Jedd D. Wolchok, M.D., Ph.D., Chief of Melanoma and Immunotherapeutics Service at Memorial Sloan Kettering Cancer Center, Associate Professor of Immunology and Microbial Pathogenesis at Weill Cornell Medical College, and co-author of the article, added, "This data further demonstrate IDO as one of the key immune checkpoint targets and show that indoximod can block the expansion of suppressive myeloid cells and recruitment of MDSCs to the tumor microenvironment that mediate local immune suppression. It prevents activation of Tregs that mediate systemic immune suppression in a mouse model and enhances the antitumor activity of combination anti-CTLA4 and anti-PD1."
David H. Munn, M.D., Professor of Pediatric Hematology and Oncology at Georgia Regents University and co-author of the article in Cell Reports, added, "This research not only sheds additional light on the mechanism of IDO expression in tumors but also shows how indoximod can enhance anti-tumor responses when combined with other checkpoint inhibitors."

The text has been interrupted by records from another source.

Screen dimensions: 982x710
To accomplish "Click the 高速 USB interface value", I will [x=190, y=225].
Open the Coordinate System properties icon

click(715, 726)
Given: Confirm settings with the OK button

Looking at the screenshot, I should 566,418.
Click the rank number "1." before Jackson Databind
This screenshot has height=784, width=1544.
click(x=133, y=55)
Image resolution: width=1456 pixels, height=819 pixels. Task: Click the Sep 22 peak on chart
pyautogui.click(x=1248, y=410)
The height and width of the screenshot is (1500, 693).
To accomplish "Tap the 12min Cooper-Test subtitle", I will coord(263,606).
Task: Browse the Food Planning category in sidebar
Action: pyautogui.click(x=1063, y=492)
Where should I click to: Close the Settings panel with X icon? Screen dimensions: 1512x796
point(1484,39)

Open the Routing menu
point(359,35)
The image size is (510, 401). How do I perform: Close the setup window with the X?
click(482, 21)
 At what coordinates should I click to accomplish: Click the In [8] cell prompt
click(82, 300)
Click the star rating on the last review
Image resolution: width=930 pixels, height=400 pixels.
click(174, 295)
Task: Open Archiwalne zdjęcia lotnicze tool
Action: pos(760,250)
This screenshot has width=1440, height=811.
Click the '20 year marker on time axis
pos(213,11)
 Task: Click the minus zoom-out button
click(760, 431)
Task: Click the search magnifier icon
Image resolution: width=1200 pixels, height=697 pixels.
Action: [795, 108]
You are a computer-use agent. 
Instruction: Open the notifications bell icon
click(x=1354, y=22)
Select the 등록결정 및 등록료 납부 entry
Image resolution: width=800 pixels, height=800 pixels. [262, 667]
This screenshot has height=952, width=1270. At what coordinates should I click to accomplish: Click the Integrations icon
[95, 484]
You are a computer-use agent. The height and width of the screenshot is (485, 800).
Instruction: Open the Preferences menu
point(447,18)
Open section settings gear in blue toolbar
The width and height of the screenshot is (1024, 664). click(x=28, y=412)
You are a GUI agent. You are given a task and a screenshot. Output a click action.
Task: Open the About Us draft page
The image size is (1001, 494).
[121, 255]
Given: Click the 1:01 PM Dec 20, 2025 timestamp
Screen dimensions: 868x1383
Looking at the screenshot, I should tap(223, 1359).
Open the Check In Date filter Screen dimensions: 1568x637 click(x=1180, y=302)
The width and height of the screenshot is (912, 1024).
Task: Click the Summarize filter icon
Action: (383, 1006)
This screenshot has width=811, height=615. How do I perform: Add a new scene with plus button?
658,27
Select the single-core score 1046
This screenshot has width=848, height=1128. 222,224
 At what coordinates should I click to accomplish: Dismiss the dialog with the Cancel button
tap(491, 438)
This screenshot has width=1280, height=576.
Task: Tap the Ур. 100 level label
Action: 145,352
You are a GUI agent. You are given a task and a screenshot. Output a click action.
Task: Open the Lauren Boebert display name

"This important work, both in animal studies and in analyses of human melanoma samples, by leading scientists in immuno-oncology validates our view of the central role IDO inhibition and indoximod may play in tumor immunosuppression," said Charles Link, M.D., CEO and Chief Scientific Officer of NewLink Genetics. "It also points to the potential for IDO inhibitors like indoximod to overcome that immunosuppression and enhance anti-tumor responses."
Indoximod is in Phase 2 clinical trials for breast cancer, prostate cancer, melanoma and glioblastoma multiforme as well as in Phase 1b/2 clinical trials for pancreatic cancer.
The authors’ analysis of tumor samples from 36 melanoma patients found that myeloid-derived suppressor cells (MDSCs) were increased in IDO+ tumors. This suggests that IDO recruits and activates such cells through activation of regulatory T cells (Tregs). The authors found greater tumor growth, as well as resistance to immune checkpoint blockade, in the tumors overexpressing IDO. Treatment of the mice bearing tumors overexpressing IDO with the IDO pathway inhibitor indoximod reversed this tumor-associated immunosuppression by decreasing the number of MDSCs and Tregs and stopping their suppressive capability.